The noun tariff comes from the Italian tariffa and from the Arabic taʽrīf, which means “notification.”
That etymology — “notification” — says more than what Merriam-Webster has as the actual technical dictionary meaning: “A schedule of duties imposed by a government on imported or in some countries exported goods.”
What these tariffs are doing is notifying the world that the United States has changed. In particular, the way the U.S. views the world has changed; it’s the ultimate taʽrīf.
Unsurprisingly, the business community has been the first to take notice of the dominance of this new word. Inc Magazine wasted no time in commenting that, while “polarization” was Merriam-Webster’s Word of the Year in 2024, “this year’s top contender might very well be ‘tariff.’”
Part of this was the size of the tariff, or perhaps, the decibel level of the notification.
“The tariffs Trump announced were higher than almost anyone expected,” economist and former New York Times columnist Paul Krugman wrote in his Substack newsletter. “This is a much bigger shock to the economy than the infamous Smoot-Hawley tariff of 1930, especially when you bear in mind that international trade is about three times as important now as it was then.”
“America created the modern world trading system,” Krugman went on to say. “The rules governing tariffs and the negotiating that brought those tariffs down over time grew out of the Reciprocal Trade Agreements Act, devised by FDR in 1934. The growth in international trade under that system had some negative aspects but was on balance very good for America and the world. It was, in fact, one of our greatest policy achievements.”
Things worked so well that for a while, most of us didn’t think about tariffs. The so-called “order” in the world deceived us into thinking that everything really was in order.
And, the word “tariff” — and the hostile attitude it contains — wasn’t part of the conversation at all.
According to the Oxford English Dictionary, “tariff” was a rarely used word — “about 0.3 occurrences per million words in modern written English.”

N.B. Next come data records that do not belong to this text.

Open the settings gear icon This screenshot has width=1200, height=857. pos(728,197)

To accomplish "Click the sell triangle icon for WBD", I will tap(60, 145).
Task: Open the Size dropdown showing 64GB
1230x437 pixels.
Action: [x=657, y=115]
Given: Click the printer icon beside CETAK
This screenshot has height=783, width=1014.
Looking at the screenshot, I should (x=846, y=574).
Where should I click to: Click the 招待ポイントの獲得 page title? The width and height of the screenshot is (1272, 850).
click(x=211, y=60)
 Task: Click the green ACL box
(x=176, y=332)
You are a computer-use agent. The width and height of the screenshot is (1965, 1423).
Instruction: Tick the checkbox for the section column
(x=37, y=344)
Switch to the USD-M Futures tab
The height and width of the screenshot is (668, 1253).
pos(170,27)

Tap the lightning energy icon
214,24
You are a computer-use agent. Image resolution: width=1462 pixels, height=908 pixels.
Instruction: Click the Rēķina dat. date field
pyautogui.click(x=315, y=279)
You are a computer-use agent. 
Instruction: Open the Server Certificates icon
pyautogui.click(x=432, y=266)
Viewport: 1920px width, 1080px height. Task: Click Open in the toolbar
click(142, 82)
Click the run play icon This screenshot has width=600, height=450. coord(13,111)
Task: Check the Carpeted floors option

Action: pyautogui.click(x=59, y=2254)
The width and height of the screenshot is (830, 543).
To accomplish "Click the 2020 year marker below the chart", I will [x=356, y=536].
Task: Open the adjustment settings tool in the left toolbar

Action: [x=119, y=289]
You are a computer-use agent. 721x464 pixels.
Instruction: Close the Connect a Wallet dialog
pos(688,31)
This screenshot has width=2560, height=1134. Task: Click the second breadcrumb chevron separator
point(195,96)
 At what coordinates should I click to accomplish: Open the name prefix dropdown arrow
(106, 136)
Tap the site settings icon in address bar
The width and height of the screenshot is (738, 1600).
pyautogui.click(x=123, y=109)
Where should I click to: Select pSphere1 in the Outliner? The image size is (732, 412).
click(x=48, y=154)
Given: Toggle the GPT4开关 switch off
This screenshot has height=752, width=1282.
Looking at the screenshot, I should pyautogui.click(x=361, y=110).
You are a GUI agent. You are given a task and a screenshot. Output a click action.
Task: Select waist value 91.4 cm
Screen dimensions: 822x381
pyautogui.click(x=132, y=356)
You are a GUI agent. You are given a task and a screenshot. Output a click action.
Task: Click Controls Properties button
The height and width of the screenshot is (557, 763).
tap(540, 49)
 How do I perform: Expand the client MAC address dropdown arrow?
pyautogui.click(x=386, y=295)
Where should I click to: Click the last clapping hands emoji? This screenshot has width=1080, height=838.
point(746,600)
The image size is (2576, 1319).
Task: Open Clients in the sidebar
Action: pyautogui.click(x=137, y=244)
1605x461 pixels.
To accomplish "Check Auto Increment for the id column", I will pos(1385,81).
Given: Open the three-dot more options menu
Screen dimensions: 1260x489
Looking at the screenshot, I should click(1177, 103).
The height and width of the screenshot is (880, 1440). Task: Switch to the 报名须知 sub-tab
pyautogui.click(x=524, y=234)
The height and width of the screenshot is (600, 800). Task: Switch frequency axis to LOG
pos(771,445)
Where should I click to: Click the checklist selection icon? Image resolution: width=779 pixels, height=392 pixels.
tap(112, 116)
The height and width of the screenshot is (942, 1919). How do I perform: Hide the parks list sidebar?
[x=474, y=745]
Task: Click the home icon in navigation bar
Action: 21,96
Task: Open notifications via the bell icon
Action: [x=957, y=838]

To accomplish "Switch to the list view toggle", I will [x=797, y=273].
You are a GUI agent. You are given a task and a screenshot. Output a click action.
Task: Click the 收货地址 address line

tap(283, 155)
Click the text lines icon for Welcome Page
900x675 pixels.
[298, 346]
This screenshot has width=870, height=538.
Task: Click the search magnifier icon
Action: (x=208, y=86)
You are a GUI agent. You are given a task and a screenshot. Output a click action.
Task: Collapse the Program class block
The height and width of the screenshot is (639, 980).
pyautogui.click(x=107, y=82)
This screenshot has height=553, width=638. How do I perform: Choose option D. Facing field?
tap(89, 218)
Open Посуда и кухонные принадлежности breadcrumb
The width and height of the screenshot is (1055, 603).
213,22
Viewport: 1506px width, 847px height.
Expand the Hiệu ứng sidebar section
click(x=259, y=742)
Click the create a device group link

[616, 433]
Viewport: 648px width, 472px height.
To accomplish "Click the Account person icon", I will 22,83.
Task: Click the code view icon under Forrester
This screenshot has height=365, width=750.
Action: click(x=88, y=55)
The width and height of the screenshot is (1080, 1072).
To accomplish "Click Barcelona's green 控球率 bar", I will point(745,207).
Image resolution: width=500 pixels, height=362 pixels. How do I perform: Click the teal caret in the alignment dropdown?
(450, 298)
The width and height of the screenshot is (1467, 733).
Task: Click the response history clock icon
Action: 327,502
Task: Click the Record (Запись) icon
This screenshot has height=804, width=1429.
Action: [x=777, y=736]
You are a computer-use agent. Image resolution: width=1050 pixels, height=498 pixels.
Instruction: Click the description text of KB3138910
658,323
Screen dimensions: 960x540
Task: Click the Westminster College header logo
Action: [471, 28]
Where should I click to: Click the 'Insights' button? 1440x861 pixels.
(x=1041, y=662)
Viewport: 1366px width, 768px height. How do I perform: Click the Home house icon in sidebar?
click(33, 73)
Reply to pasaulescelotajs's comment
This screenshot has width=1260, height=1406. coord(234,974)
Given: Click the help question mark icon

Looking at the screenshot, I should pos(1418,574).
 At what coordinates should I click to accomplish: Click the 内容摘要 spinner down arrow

As I thought of how words, and perhaps, alliances and world orders, are like fast fashion — in and then cast-out — I looked at one of the Oxford’s most addictive features: nearby words.
It turns out that the word nearest to “tariff” is, incredibly enough, targum, which is a very important word in Jewish culture.
Targum means both “translation” and “commentary.” It refers to the translation-and-also-commentary by Onkelos, a first-century Roman convert to Judaism. The Talmud considers it authoritative.
Interestingly, the word targum enters the English language around the same time that tariff does.
Targum, an Aramaic word, appears in English in 1587, whereas tariff, with its Arabic origins, appears as a noun in 1592. Its verb form enters English in 1828.
And amazingly, targum has been used by English speakers more often than tariff is. According to the Oxford, targum has about 0.4 occurrences per million words in modern written English.
All of this made me wonder just how many varieties of translation and commentary — financial, political and spiritual — we will need in the coming weeks, months and years.
In addition to targum, the neighbors in the Oxford include targum as a verb, which entered in 1883; targumically, an adverb from 1883, targumist, a noun, in 1642, targumistic, an adjective, in 1890, and even targumize, in 1684.
It was a wonderful onslaught of targum-related words.
And it made me realize that what is stressful about this moment is that none of us knows what it means, and none of us knows what the related words are.
Sure, we are being notified, but notified of what? What is the end game?
Theories include the idea that President Trump is trying to tank the economy so he and his cronies can buy assets for pennies on the dollar. But as I listened to pundits talk, without translating much of anything, I kept thinking, what we crave now is the word right next to tariff.
We crave that particularly Jewish blend of understanding a text — and by extension, the world. We need both translation and commentary right now.
We need a targum for our times. And a good targumist too.